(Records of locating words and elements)
☆ ☆ ☆ ☆

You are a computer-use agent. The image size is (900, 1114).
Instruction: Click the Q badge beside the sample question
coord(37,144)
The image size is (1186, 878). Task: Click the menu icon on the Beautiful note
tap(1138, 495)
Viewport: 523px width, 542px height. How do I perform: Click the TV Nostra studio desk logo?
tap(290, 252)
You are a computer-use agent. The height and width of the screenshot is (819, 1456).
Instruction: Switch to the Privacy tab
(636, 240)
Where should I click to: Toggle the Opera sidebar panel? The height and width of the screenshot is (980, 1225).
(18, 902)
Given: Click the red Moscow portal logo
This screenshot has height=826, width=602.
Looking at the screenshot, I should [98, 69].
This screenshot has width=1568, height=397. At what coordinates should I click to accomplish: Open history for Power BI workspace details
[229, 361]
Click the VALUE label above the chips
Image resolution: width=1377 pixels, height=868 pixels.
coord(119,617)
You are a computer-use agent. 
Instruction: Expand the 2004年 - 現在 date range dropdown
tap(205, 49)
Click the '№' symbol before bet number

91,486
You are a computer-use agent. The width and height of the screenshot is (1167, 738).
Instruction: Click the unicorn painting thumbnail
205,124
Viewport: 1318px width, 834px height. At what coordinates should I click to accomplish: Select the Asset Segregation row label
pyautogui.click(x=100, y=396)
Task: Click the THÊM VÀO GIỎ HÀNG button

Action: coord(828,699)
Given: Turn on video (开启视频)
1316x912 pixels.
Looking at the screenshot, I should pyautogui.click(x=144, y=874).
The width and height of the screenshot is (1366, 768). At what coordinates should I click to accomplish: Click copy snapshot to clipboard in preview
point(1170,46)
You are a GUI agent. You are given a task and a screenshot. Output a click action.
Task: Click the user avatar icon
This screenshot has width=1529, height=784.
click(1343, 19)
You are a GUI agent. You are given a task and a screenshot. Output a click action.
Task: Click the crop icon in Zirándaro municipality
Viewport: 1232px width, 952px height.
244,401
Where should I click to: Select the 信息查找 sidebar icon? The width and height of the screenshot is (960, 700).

☆ ☆ ☆ ☆

## Requirement
Copy every line of the records above without changing anything.

## Result for this exercise
You are a computer-use agent. The image size is (900, 1114).
Instruction: Click the Q badge beside the sample question
coord(37,144)
The image size is (1186, 878). Task: Click the menu icon on the Beautiful note
tap(1138, 495)
Viewport: 523px width, 542px height. How do I perform: Click the TV Nostra studio desk logo?
tap(290, 252)
You are a computer-use agent. The height and width of the screenshot is (819, 1456).
Instruction: Switch to the Privacy tab
(636, 240)
Where should I click to: Toggle the Opera sidebar panel? The height and width of the screenshot is (980, 1225).
(18, 902)
Given: Click the red Moscow portal logo
This screenshot has height=826, width=602.
Looking at the screenshot, I should [98, 69].
This screenshot has width=1568, height=397. At what coordinates should I click to accomplish: Open history for Power BI workspace details
[229, 361]
Click the VALUE label above the chips
Image resolution: width=1377 pixels, height=868 pixels.
coord(119,617)
You are a computer-use agent. 
Instruction: Expand the 2004年 - 現在 date range dropdown
tap(205, 49)
Click the '№' symbol before bet number

91,486
You are a computer-use agent. The width and height of the screenshot is (1167, 738).
Instruction: Click the unicorn painting thumbnail
205,124
Viewport: 1318px width, 834px height. At what coordinates should I click to accomplish: Select the Asset Segregation row label
pyautogui.click(x=100, y=396)
Task: Click the THÊM VÀO GIỎ HÀNG button

Action: coord(828,699)
Given: Turn on video (开启视频)
1316x912 pixels.
Looking at the screenshot, I should pyautogui.click(x=144, y=874).
The width and height of the screenshot is (1366, 768). At what coordinates should I click to accomplish: Click copy snapshot to clipboard in preview
point(1170,46)
You are a GUI agent. You are given a task and a screenshot. Output a click action.
Task: Click the user avatar icon
This screenshot has width=1529, height=784.
click(1343, 19)
You are a GUI agent. You are given a task and a screenshot. Output a click action.
Task: Click the crop icon in Zirándaro municipality
Viewport: 1232px width, 952px height.
244,401
Where should I click to: Select the 信息查找 sidebar icon? The width and height of the screenshot is (960, 700).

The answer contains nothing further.